Fermentation Technology Group
The work group Fermentation Technology is headed by apl. Prof. Dr. Karl Friehs. Fermentation engineering, downstream processing of proteins and plasmid DNA as well as enzyme engineering and metabolic engineering are in the focus of research. The AG is directly connected with the Bielefeld Center for Biotechnology (CeBiTec) due the technology platform fermentation and supports other groups in large scale cultivations. Dr. Joe Max Risse is the head of the platform. The production of extracellular proteins by means of Gram negative bacteria is one of the main aims. For these purpose methods of genetic engineering, bioengineering and reaction engineering are applied. Novel research areas are represented by the aerobic microbial degradation of oil and fat, the development of phototrophic processes as well as the generation of biogas.
Cultivation of Microorganisms
Gram-negative and Gram-positive bacteria as well as different eukaryotes have been grown in submerse culture systems. These organisms include Escherichia coli, Klebsiella planticola, different Bacillus sp., Streptomyces sp., Pichia pastoris and protozoaes as Euglena gracilis. Cultivation conditions and operating strategies have been optimized in order to obtain maximal concentrations of products like recombinant proteins, plasmid DNA or polysaccharides. Biorefinery concepts are current research targets. The production of high-value materials in phototrophic cultivation systems like algae is in the focus of present research efforts. Residues thereof are offered to special microorganism communities in biogas processes.

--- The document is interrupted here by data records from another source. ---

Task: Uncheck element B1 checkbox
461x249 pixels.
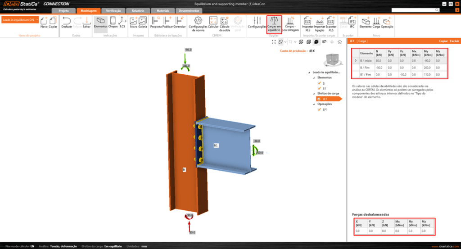Action: pyautogui.click(x=319, y=89)
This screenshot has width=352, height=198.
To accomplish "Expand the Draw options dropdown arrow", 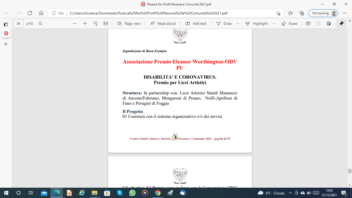I will click(238, 23).
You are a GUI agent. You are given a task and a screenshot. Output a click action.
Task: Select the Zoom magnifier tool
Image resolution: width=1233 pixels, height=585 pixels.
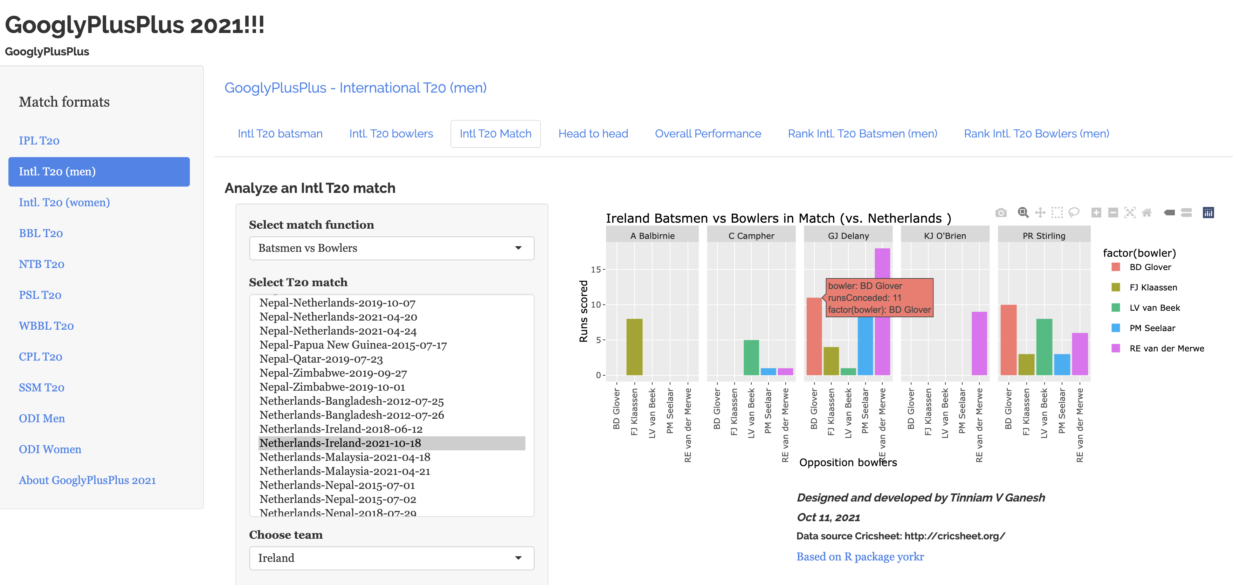pyautogui.click(x=1023, y=213)
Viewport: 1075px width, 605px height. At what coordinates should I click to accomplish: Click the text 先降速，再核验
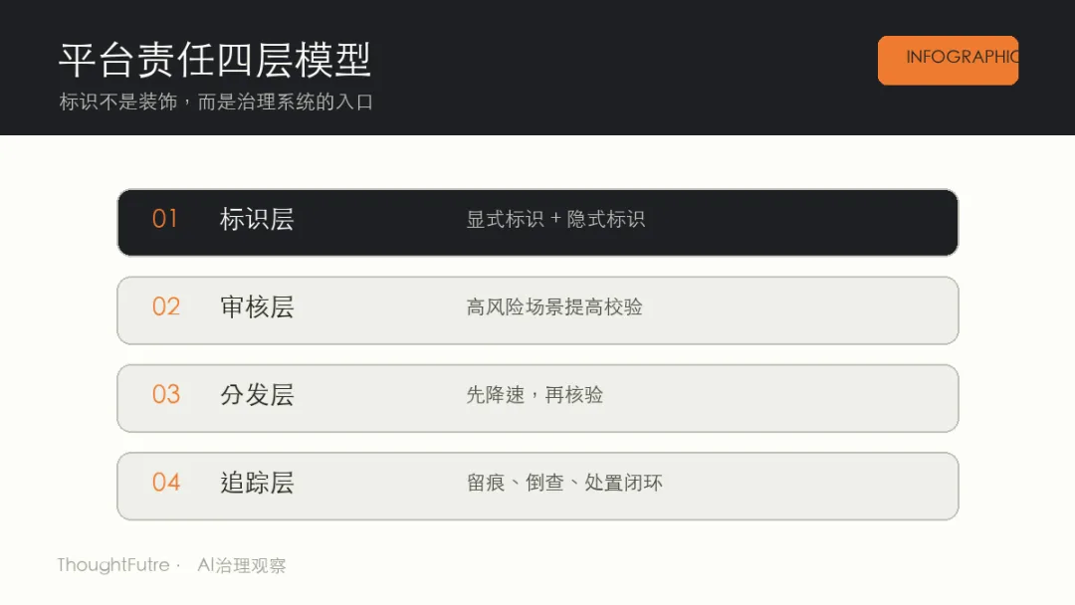tap(535, 395)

Research targets in this area are the separation and purification of, primarily, recombinant proteins and plasmid-DNA, but also of special polysaccharides. Recombinant proteins include the whole range from industrial enzymes for use in biofuel processes to human transcription factors of interest in stem cell research. The main aim consists in achieving secretion of recombinant proteins into the extracellular space with Gram-negative bacteria. This is achieved by coexpressing bacteriocin release proteins which lead to rendering the outer membrane permeable. A newer way is the construction and characterization of metabolic engineered secretion strains. Different pseudo-affinity interactions are used for adsorptive as well as extractive downstream processes. Extraction processes are of particular interest even in the case of plasmid DNA separation. Plasmid DNA is processed for being applicable as vectors in gene therapy and genetic vaccination.
Using applied molecular genetics strains are constructed to produce specific proteins or metabolites. These strains are checked for their performance in high cell density cultivations for optimized productivity. To analyze the interaction of recombinant strains and cultivation conditions is an intensive pushed research topic.